Given records —
※ ※ ※

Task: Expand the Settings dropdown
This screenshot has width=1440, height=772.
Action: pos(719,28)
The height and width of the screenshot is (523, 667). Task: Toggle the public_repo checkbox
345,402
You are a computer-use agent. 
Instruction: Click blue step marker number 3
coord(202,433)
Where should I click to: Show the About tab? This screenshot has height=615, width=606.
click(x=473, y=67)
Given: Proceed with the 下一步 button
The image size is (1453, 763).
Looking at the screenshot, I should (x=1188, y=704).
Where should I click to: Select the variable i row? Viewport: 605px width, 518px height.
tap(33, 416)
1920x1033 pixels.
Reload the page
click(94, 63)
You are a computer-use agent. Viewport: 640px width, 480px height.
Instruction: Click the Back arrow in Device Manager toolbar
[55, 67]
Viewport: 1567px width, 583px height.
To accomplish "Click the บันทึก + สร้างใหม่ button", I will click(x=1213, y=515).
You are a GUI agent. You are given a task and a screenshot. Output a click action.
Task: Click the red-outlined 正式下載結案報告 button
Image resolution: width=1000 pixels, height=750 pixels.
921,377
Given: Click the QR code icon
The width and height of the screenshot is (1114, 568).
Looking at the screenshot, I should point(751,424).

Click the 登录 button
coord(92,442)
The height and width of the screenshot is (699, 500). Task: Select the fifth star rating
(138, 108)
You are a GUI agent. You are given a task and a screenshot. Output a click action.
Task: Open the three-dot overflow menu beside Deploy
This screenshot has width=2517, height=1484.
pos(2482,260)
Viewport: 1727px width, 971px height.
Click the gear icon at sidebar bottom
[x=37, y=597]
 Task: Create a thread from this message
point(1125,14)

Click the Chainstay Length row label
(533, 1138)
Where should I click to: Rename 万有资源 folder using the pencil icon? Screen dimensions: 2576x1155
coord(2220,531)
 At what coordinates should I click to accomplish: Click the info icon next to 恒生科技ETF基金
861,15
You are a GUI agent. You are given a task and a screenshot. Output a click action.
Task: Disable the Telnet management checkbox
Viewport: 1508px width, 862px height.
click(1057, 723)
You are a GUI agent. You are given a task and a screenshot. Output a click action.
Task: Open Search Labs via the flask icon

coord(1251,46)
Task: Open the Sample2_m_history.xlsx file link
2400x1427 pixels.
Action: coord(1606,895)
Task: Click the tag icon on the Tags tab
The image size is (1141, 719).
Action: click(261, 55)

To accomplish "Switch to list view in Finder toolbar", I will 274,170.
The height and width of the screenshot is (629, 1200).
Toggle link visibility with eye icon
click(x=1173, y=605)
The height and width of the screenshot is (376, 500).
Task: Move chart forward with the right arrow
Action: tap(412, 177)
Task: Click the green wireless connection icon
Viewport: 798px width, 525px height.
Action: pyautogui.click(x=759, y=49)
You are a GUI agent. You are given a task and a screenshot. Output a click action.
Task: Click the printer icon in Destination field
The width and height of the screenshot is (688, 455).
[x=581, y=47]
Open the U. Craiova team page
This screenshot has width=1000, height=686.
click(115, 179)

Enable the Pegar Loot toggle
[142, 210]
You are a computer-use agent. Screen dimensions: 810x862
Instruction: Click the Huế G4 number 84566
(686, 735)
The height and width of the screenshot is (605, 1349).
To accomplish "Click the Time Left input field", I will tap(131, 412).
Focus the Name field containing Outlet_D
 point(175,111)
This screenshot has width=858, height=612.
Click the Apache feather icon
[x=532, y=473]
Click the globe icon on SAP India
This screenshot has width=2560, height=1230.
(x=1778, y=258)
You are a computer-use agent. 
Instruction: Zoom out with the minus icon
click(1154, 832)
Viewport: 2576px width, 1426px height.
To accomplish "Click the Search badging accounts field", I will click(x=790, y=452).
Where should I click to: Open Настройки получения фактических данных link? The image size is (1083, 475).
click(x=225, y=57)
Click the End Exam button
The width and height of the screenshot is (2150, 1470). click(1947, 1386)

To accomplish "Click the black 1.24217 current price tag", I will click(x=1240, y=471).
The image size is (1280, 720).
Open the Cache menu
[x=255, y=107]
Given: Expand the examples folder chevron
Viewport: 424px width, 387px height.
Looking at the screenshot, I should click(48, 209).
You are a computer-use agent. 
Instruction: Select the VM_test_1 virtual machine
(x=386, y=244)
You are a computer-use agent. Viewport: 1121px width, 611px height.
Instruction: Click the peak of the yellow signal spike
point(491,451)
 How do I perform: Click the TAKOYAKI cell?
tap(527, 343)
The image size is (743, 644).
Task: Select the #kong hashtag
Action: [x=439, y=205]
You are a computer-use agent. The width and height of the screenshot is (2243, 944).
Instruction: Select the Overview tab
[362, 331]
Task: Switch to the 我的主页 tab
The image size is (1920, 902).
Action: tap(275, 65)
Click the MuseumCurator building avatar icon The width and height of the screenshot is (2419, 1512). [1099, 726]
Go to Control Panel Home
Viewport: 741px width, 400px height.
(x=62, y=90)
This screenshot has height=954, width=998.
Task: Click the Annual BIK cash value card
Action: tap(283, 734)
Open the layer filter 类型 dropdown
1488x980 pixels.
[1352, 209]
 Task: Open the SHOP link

※ ※ ※

Do this —
Reproduce every item above word for word, keeping each line as it appears.

In response —
Task: Expand the Settings dropdown
This screenshot has width=1440, height=772.
Action: pos(719,28)
The height and width of the screenshot is (523, 667). Task: Toggle the public_repo checkbox
345,402
You are a computer-use agent. 
Instruction: Click blue step marker number 3
coord(202,433)
Where should I click to: Show the About tab? This screenshot has height=615, width=606.
click(x=473, y=67)
Given: Proceed with the 下一步 button
The image size is (1453, 763).
Looking at the screenshot, I should (x=1188, y=704).
Where should I click to: Select the variable i row? Viewport: 605px width, 518px height.
tap(33, 416)
1920x1033 pixels.
Reload the page
click(94, 63)
You are a computer-use agent. Viewport: 640px width, 480px height.
Instruction: Click the Back arrow in Device Manager toolbar
[55, 67]
Viewport: 1567px width, 583px height.
To accomplish "Click the บันทึก + สร้างใหม่ button", I will click(x=1213, y=515).
You are a GUI agent. You are given a task and a screenshot. Output a click action.
Task: Click the red-outlined 正式下載結案報告 button
Image resolution: width=1000 pixels, height=750 pixels.
921,377
Given: Click the QR code icon
The width and height of the screenshot is (1114, 568).
Looking at the screenshot, I should point(751,424).

Click the 登录 button
coord(92,442)
The height and width of the screenshot is (699, 500). Task: Select the fifth star rating
(138, 108)
You are a GUI agent. You are given a task and a screenshot. Output a click action.
Task: Open the three-dot overflow menu beside Deploy
This screenshot has width=2517, height=1484.
pos(2482,260)
Viewport: 1727px width, 971px height.
Click the gear icon at sidebar bottom
[x=37, y=597]
 Task: Create a thread from this message
point(1125,14)

Click the Chainstay Length row label
(533, 1138)
Where should I click to: Rename 万有资源 folder using the pencil icon? Screen dimensions: 2576x1155
coord(2220,531)
 At what coordinates should I click to accomplish: Click the info icon next to 恒生科技ETF基金
861,15
You are a GUI agent. You are given a task and a screenshot. Output a click action.
Task: Disable the Telnet management checkbox
Viewport: 1508px width, 862px height.
click(1057, 723)
You are a GUI agent. You are given a task and a screenshot. Output a click action.
Task: Open Search Labs via the flask icon

coord(1251,46)
Task: Open the Sample2_m_history.xlsx file link
2400x1427 pixels.
Action: coord(1606,895)
Task: Click the tag icon on the Tags tab
The image size is (1141, 719).
Action: click(261, 55)

To accomplish "Switch to list view in Finder toolbar", I will 274,170.
The height and width of the screenshot is (629, 1200).
Toggle link visibility with eye icon
click(x=1173, y=605)
The height and width of the screenshot is (376, 500).
Task: Move chart forward with the right arrow
Action: tap(412, 177)
Task: Click the green wireless connection icon
Viewport: 798px width, 525px height.
Action: pyautogui.click(x=759, y=49)
You are a GUI agent. You are given a task and a screenshot. Output a click action.
Task: Click the printer icon in Destination field
The width and height of the screenshot is (688, 455).
[x=581, y=47]
Open the U. Craiova team page
This screenshot has width=1000, height=686.
click(115, 179)

Enable the Pegar Loot toggle
[142, 210]
You are a computer-use agent. Screen dimensions: 810x862
Instruction: Click the Huế G4 number 84566
(686, 735)
The height and width of the screenshot is (605, 1349).
To accomplish "Click the Time Left input field", I will tap(131, 412).
Focus the Name field containing Outlet_D
 point(175,111)
This screenshot has width=858, height=612.
Click the Apache feather icon
[x=532, y=473]
Click the globe icon on SAP India
This screenshot has width=2560, height=1230.
(x=1778, y=258)
You are a computer-use agent. 
Instruction: Zoom out with the minus icon
click(1154, 832)
Viewport: 2576px width, 1426px height.
To accomplish "Click the Search badging accounts field", I will click(x=790, y=452).
Where should I click to: Open Настройки получения фактических данных link? The image size is (1083, 475).
click(x=225, y=57)
Click the End Exam button
The width and height of the screenshot is (2150, 1470). click(1947, 1386)

To accomplish "Click the black 1.24217 current price tag", I will click(x=1240, y=471).
The image size is (1280, 720).
Open the Cache menu
[x=255, y=107]
Given: Expand the examples folder chevron
Viewport: 424px width, 387px height.
Looking at the screenshot, I should click(48, 209).
You are a computer-use agent. 
Instruction: Select the VM_test_1 virtual machine
(x=386, y=244)
You are a computer-use agent. Viewport: 1121px width, 611px height.
Instruction: Click the peak of the yellow signal spike
point(491,451)
 How do I perform: Click the TAKOYAKI cell?
tap(527, 343)
The image size is (743, 644).
Task: Select the #kong hashtag
Action: [x=439, y=205]
You are a computer-use agent. The width and height of the screenshot is (2243, 944).
Instruction: Select the Overview tab
[362, 331]
Task: Switch to the 我的主页 tab
The image size is (1920, 902).
Action: tap(275, 65)
Click the MuseumCurator building avatar icon The width and height of the screenshot is (2419, 1512). [1099, 726]
Go to Control Panel Home
Viewport: 741px width, 400px height.
(x=62, y=90)
This screenshot has height=954, width=998.
Task: Click the Annual BIK cash value card
Action: tap(283, 734)
Open the layer filter 类型 dropdown
1488x980 pixels.
[1352, 209]
 Task: Open the SHOP link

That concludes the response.